> **What you should do**:
Would you please return only the lines from the one with "Task: Click the lv.2 (6星解锁) cell" through the last line of the records below, leaving the pictures out?

> **Dataset records**:

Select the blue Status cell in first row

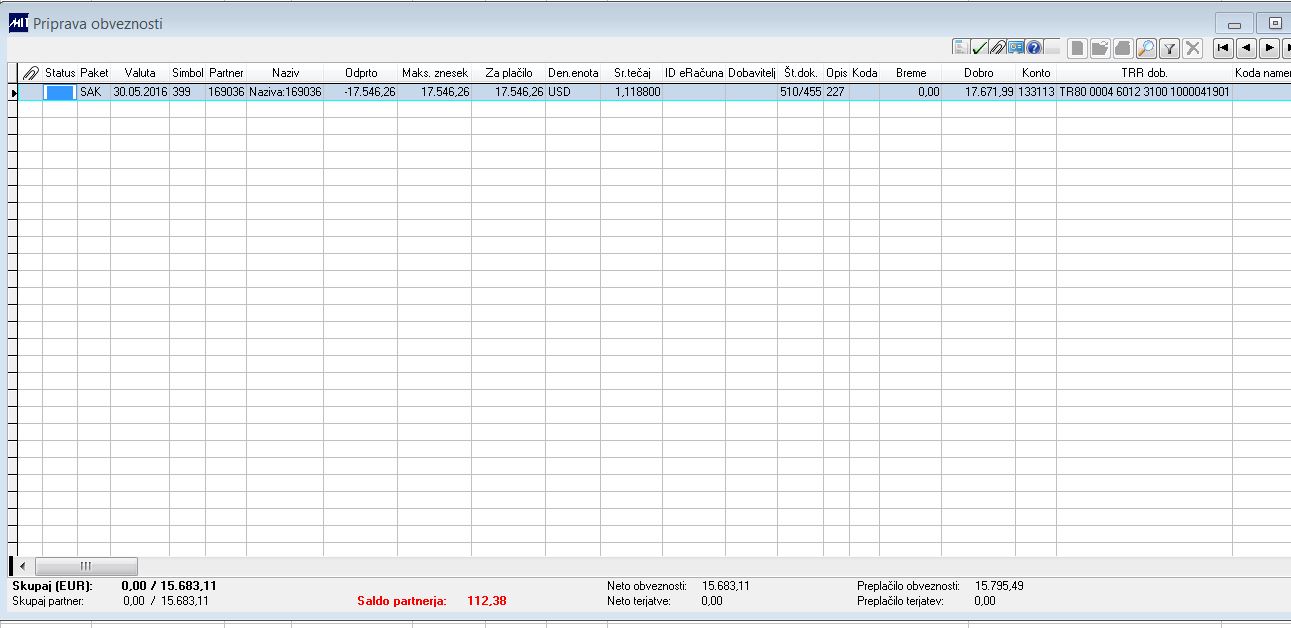[60, 92]
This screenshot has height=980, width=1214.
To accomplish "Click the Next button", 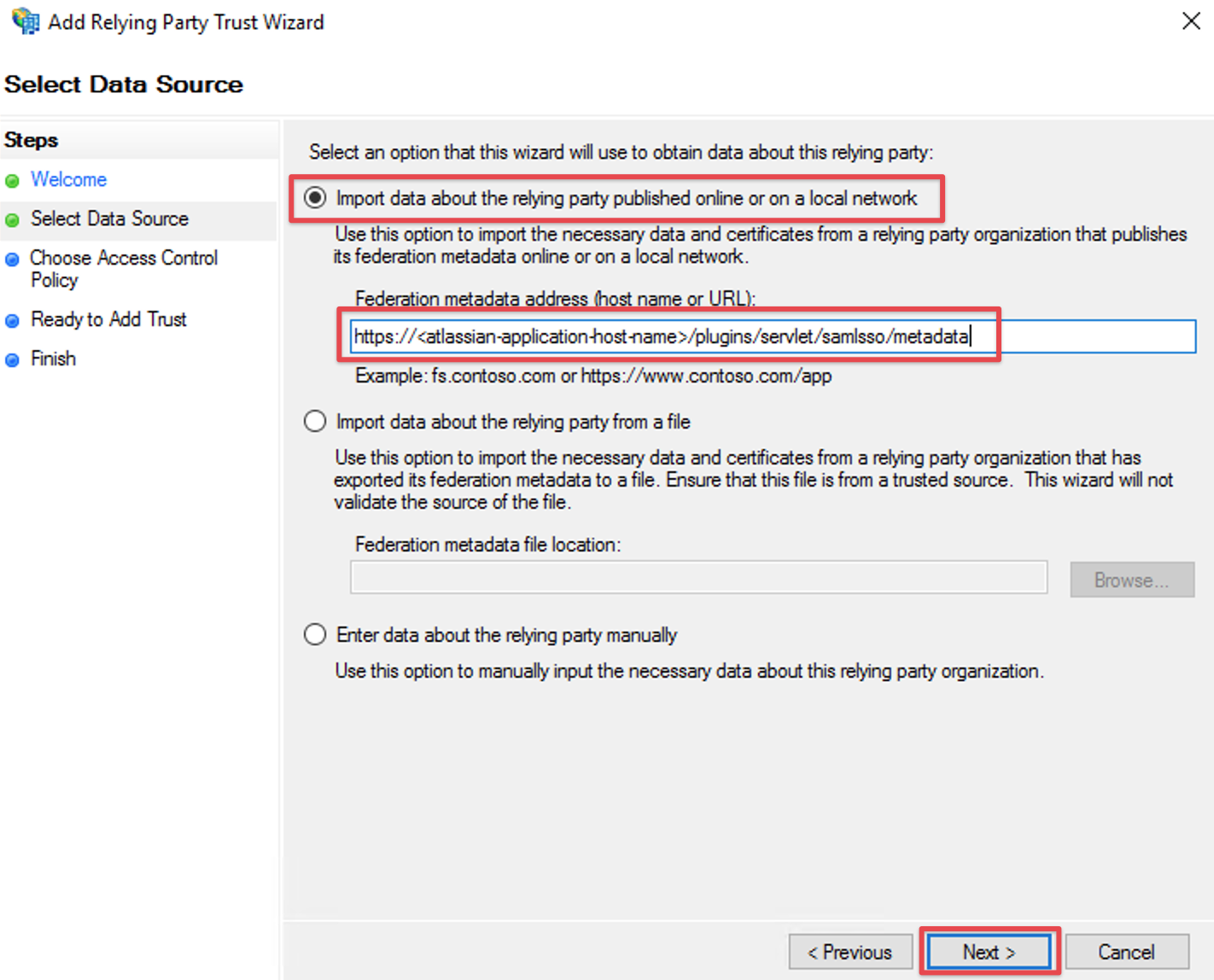I will [989, 952].
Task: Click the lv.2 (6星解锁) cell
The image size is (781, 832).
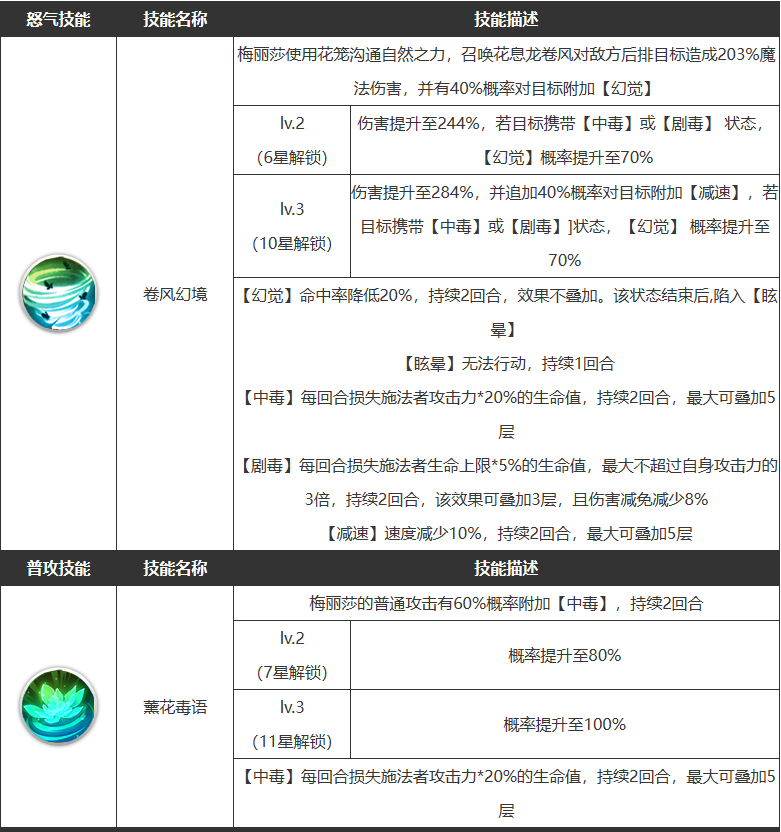Action: pos(292,140)
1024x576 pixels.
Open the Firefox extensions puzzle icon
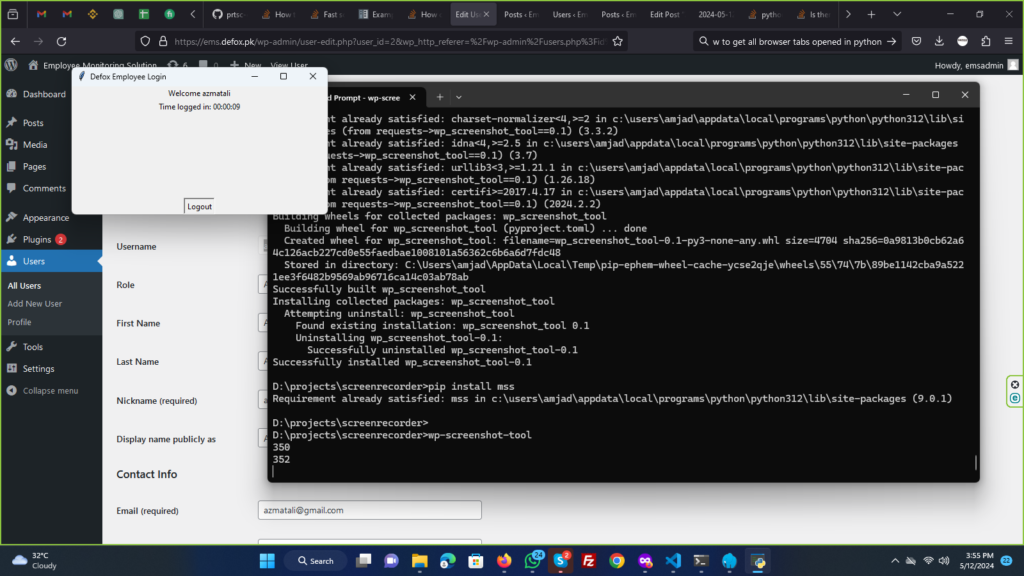[x=986, y=41]
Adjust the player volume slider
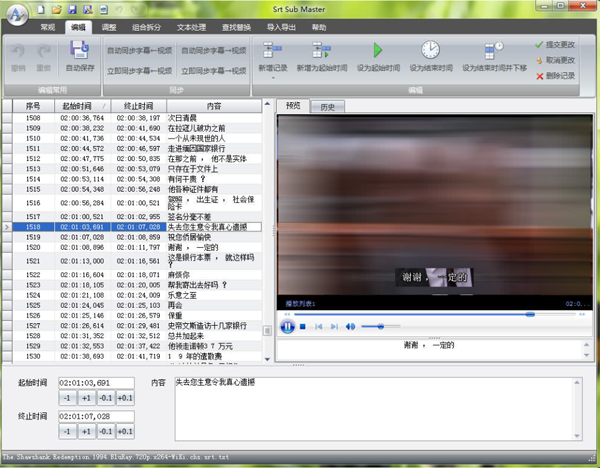 [x=380, y=326]
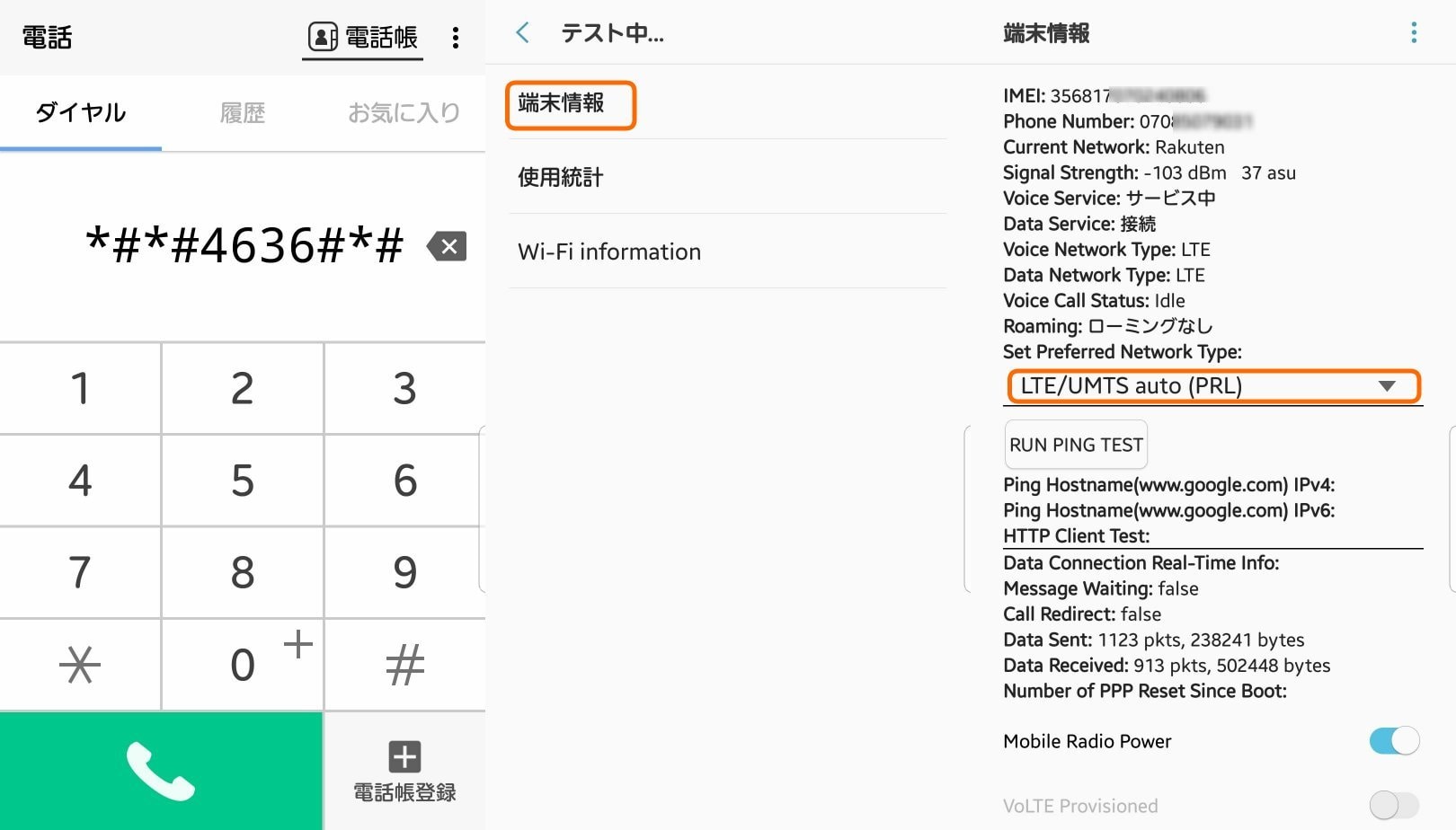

> **Problem solution**:
Task: Click the lv.2 (6星解锁) cell
The image size is (781, 832).
Action: pos(292,140)
1024x576 pixels.
Open the Firefox extensions puzzle icon
[x=986, y=41]
Adjust the player volume slider
 [x=380, y=326]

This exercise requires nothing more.